死霊魔術で蘇ったということはアンデッドだ。
たぶん血が通っていないのだろう。
「どうしてあたしを蘇らせたの」
「貴様から妙な力を感じる。無属性の魂とは違う、別の何かだ。だから我は賭けることにした。復活の贄とするより、貴様を配下に加えるべきだと判断した」
「配下になんてならないわよ」
そう啖呵を切った瞬間、あたしは猛烈な脱力感に襲われた。
目の前が暗くなって全身の力が抜ける。
意識がまた闇に沈む直前に、感覚が徐々に戻ってきた。
ジキルは感情を出さずに述べる。
「貴様の命は我が支配している。
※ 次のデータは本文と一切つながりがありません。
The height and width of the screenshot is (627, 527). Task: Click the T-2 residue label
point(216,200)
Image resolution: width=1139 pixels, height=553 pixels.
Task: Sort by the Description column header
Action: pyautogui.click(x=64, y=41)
その灯火を吹き消すのも容易い。ゆめゆめ忘れるな」
「くっ……ハァ、ハァ……」
あたしはジキルを睨む。
アンデッドでも苦痛はあるし、呼吸はなぜか乱れる。
どうせなら余計な部分は削ってくれればよかったのに。
若干の現実逃避をしつつ、あたしは今の状況を分析する。
(こいつには決して逆らえない……厄介ね)
文字通り命の手綱を握られている。
裏切るような真似はできず、ひとまず従うしかなかった。
あたしが結論付けたことを察してか、ジキルは話題の軌道修正を図る。
「マリステラ・エルズワースは世界征服の障害だ。放っておくと破滅を招くだろう。絶対に排除せねばならない」
「懐柔したらいいんじゃない? 魔王と魔女ならお似合いでしょ」
「それができれば苦労はしない。マリステラ・エルズワースの精神は混沌そのものであった。懐柔どころかその場で討滅されかねない」
魔王にそこまで言わせるとは。
マリスはとてつもない力を持っているらしい。
考察していたあたしは、ふと我に返って舌打ちする。
(いやいや! そもそも電動ドリルってどういうことよ! あんなのおかしいわ!)
あんな魔術は知らない。
どこの世界に電動ドリルで人を襲う乙女ゲームがあるのだ。
よくよく考えると、いきなり攻撃してくるのも不自然だった。
さすがのマリスでも初対面ではそこまで狂っていなかったはずである。
それなのにあたしは惨殺された。
考えられる可能性は、一つしかない。
(マリスも転生者なんだ。だからわざとシナリオから外れた行動を取った)
破滅エンドが確約された悪役令嬢に、誰かが乗り移って暴走している。
おかげであたしのハッピーエンドがぶち壊された。
その事実で、頭がおかしくなりそうだった。